In 1.8.x, only the last 3 lines of r319652 were added, so if this is a problem in 1.8.x too, it might be an older issue there (that first line existed since r231436, 2009). And yes, I know that 1.6.2.x is closed. I just wonder what the bug is that r319652 is supposed to fix and whether locking issues were considered when including it in 1.6.2.19.

Regards,
Walter Doekes
OSSO B.V.

Comments: By: Stefan Schmidt (schmidts) 2011-07-18 02:40:55.330-0500

i hit the same problem with 1.6.2.19 :(
By: Michael Cramer (micc) 2011-07-19 01:37:04.574-0500

I think I've also seen this. I'd sure like to know as well.
By: leearcher (leearcher) 2011-07-21 04:14:46.870-0500

Can this be fixed in 1.6.2.19.1?
By: Walter Doekes (wdoekes) 2011-08-16 02:12:15.706-0500

I wonder if a backport of the fix for #18082 might this problem as well. It does shuffle some locking around in handle_request_refer. (r331867 in 1.8 branch.)
By: Paul Belanger (pabelanger) 2011-08-26 14:37:41.884-0500

This was fixed in Asterisk 1.8, you'll have to back port the patch from it since 1.6.2 is security mode now.

---
Per the Asterisk maintenance timeline page at http://www.asterisk.org/asterisk-versions maintenance (bug) support for the 1.4 and 1.6.x branches has ended. For continued maintenance support please move to the 1.8 branch which is a long term support (LTS) branch. For more information about branch support, please see https://wiki.asterisk.org/wiki/display/AST/Asterisk+Versions. After testing with Asterisk 1.8, if you find this problem has not been resolved, please open a new issue against Asterisk 1.8.

By: vbcrlfuser (vbcrlfuser) 2011-10-11 21:20:39.002-0500

Just went from Asterisk 1.4.25 to Asterisk 1.6.2.19 because we hit issues with Asterisk 1.8 straight away (app_queue stopped writing queue_log and we run a call center so didn't want to chance it) Things have been stable except for an occasional deadlock that matches the backtraces reported here.

We don't run SNOM phones or use Local channels which is what the commit comments say those ast_indicate lines were target at. So I removed them recompiled, tested attended transfers still work with our SIP trunk and Polycom configuration. It worked fine on our 1.4.25 without it so I expected it would too on 1.6.2.19.

We cannot precisely reproduce this because it requires an attended transfer and perfect unlucky timing.

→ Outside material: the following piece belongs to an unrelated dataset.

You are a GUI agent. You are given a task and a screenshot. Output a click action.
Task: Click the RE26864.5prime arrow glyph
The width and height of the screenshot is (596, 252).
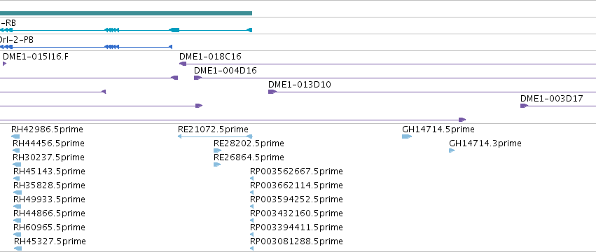click(217, 165)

Will report back if this clears the deadlock so others may do the same. We are in our heavy call volume season and didn't feel up to sorting through all the lock code in 1.8 to do the back port.

By: vbcrlfuser (vbcrlfuser) 2011-10-19 11:53:15.400-0500

Reporting back that this *should* have happened again by now and hasn't. We process several thousand phone calls a day and will for the next month or two. Will report back if it deadlocks again but am confident it should not.